La villa de Santa Marina : une résidence maritime
Installée sur un terrain en pente et tournée vers la mer, la villa couvre une superficie d'au moins 5 000 m2, en grande partie couverte par la forêt. La villa possédait une façade maritime de plus de 100 m de long, aujourd’hui en grande partie submergée et dotée d’un petit port protégé par une jetée. Les bâtiments se développent en surplomb, sur deux terrasses. Il n’en reste aujourd’hui que les fondations, les bâtiments ayant été arasés durant l’Antiquité tardive. Mais dix années de fouilles et de prospection ont permis de connaître les grandes lignes du plan de la luxueuse habitation. À la partie résidentielle, organisée autour d’un jardin ou péristyle, s’adjoint une grande huilerie au sud, dotée de moulins et de deux pressoirs. Ces installations, courantes dans les villas d’Istrie, se singularisent ici par leurs dimensions. L’ensemble était surmonté d’une grande citerne.

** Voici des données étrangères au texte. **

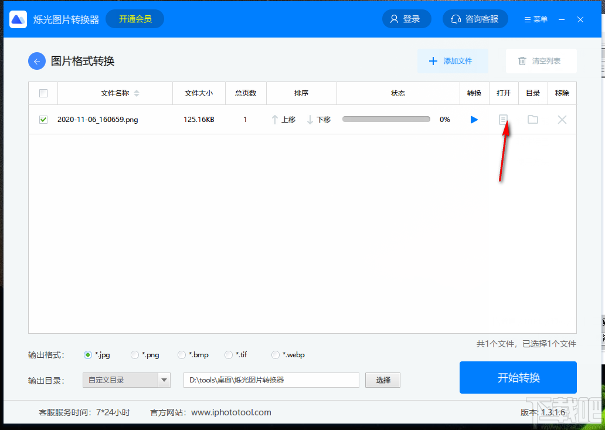This screenshot has width=605, height=430.
Task: Check the select-all checkbox in the header
Action: tap(42, 93)
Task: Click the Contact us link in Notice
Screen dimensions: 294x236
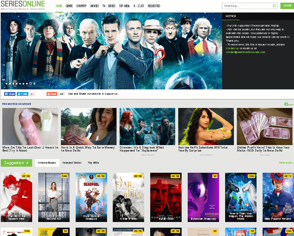Action: (232, 48)
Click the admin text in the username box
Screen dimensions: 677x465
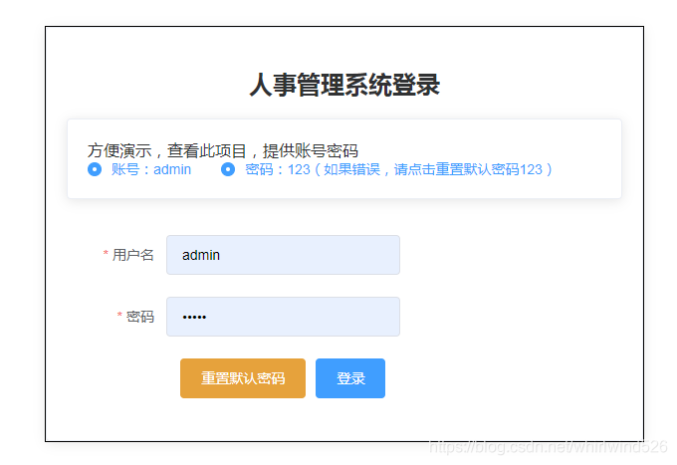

L’atelier de Loron : une véritable usine
Plus de vingt ans de fouilles conduites par une équipe internationale française et italienne en collaboration avec le musée du territoire de Poreč / Zavičajni muzej Poreštine (1994-2017) ont révélé l’organisation particulièrement fonctionnelle de cette grande fabrique, qui n’a pour l’instant pas d’équivalent connu dans le monde romain. Un petit module occidental correspondait à un quartier résidentiel, doté de petits thermes et de latrines. Il servait à accueillir les potiers et le personnel travaillant dans l’atelier. Le module oriental est réservé à l’unité de production. Il s’étend sur deux terrasses et couvre plus de 7 000 m2. La terrasse inférieure accueille des espaces de stockage, tournés vers la mer. Trois séries d’édifices occupent la terrasse supérieure, autour d’une vaste cour dotée d’un réservoir d’eau. Ces bâtiments forment le cœur de l’atelier et abritent quatre grands fours à amphores installés en batterie, dont un exemple particulièrement bien conservé permet d’estimer à plus de 1 000 amphores le volume d’une seule cuisson. Les fours sont encadrés par de grands préaux de séchage qui servaient à stocker les amphores avant et après la cuisson. D’autres petits fours, situés dans l’édifice oriental et au sud de la cour, étaient dédiés aux autres productions de l’atelier (vaisselle de table, lampes à huile, amphores à vin ou matériaux de construction).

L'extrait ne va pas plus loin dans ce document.